(TASK OBJECTIVE) Repeat the records below exactly.

[Pixel coordinate grounding data]
※
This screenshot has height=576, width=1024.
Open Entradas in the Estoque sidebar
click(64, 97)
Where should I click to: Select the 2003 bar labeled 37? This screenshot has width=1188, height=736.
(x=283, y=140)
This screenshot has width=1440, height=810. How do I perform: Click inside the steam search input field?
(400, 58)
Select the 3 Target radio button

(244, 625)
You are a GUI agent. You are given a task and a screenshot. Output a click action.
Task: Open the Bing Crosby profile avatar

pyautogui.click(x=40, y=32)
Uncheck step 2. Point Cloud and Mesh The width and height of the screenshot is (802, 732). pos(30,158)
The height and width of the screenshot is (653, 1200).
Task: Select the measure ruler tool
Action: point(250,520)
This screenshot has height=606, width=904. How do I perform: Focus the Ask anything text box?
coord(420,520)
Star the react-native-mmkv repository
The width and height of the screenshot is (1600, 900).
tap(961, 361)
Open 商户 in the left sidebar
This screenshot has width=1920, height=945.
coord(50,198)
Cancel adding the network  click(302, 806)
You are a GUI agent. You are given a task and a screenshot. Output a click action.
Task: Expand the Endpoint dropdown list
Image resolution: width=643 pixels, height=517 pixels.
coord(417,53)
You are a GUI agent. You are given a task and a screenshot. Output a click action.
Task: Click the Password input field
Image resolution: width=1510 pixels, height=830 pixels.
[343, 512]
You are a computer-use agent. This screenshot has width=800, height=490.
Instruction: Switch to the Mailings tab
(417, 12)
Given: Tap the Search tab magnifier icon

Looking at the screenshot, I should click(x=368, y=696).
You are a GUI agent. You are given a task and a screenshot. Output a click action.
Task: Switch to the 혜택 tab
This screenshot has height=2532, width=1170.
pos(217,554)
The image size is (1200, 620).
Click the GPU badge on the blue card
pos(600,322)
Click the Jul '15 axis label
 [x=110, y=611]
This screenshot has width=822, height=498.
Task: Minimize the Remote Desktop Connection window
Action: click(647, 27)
※
(SOLUTION TO THIS TASK)
This screenshot has height=576, width=1024.
Open Entradas in the Estoque sidebar
click(64, 97)
Where should I click to: Select the 2003 bar labeled 37? This screenshot has width=1188, height=736.
(x=283, y=140)
This screenshot has width=1440, height=810. How do I perform: Click inside the steam search input field?
(400, 58)
Select the 3 Target radio button

(244, 625)
You are a GUI agent. You are given a task and a screenshot. Output a click action.
Task: Open the Bing Crosby profile avatar

pyautogui.click(x=40, y=32)
Uncheck step 2. Point Cloud and Mesh The width and height of the screenshot is (802, 732). pos(30,158)
The height and width of the screenshot is (653, 1200).
Task: Select the measure ruler tool
Action: point(250,520)
This screenshot has height=606, width=904. How do I perform: Focus the Ask anything text box?
coord(420,520)
Star the react-native-mmkv repository
The width and height of the screenshot is (1600, 900).
tap(961, 361)
Open 商户 in the left sidebar
This screenshot has width=1920, height=945.
coord(50,198)
Cancel adding the network  click(302, 806)
You are a GUI agent. You are given a task and a screenshot. Output a click action.
Task: Expand the Endpoint dropdown list
Image resolution: width=643 pixels, height=517 pixels.
coord(417,53)
You are a GUI agent. You are given a task and a screenshot. Output a click action.
Task: Click the Password input field
Image resolution: width=1510 pixels, height=830 pixels.
[343, 512]
You are a computer-use agent. This screenshot has width=800, height=490.
Instruction: Switch to the Mailings tab
(417, 12)
Given: Tap the Search tab magnifier icon

Looking at the screenshot, I should click(x=368, y=696).
You are a GUI agent. You are given a task and a screenshot. Output a click action.
Task: Switch to the 혜택 tab
This screenshot has height=2532, width=1170.
pos(217,554)
The image size is (1200, 620).
Click the GPU badge on the blue card
pos(600,322)
Click the Jul '15 axis label
 [x=110, y=611]
This screenshot has width=822, height=498.
Task: Minimize the Remote Desktop Connection window
Action: click(647, 27)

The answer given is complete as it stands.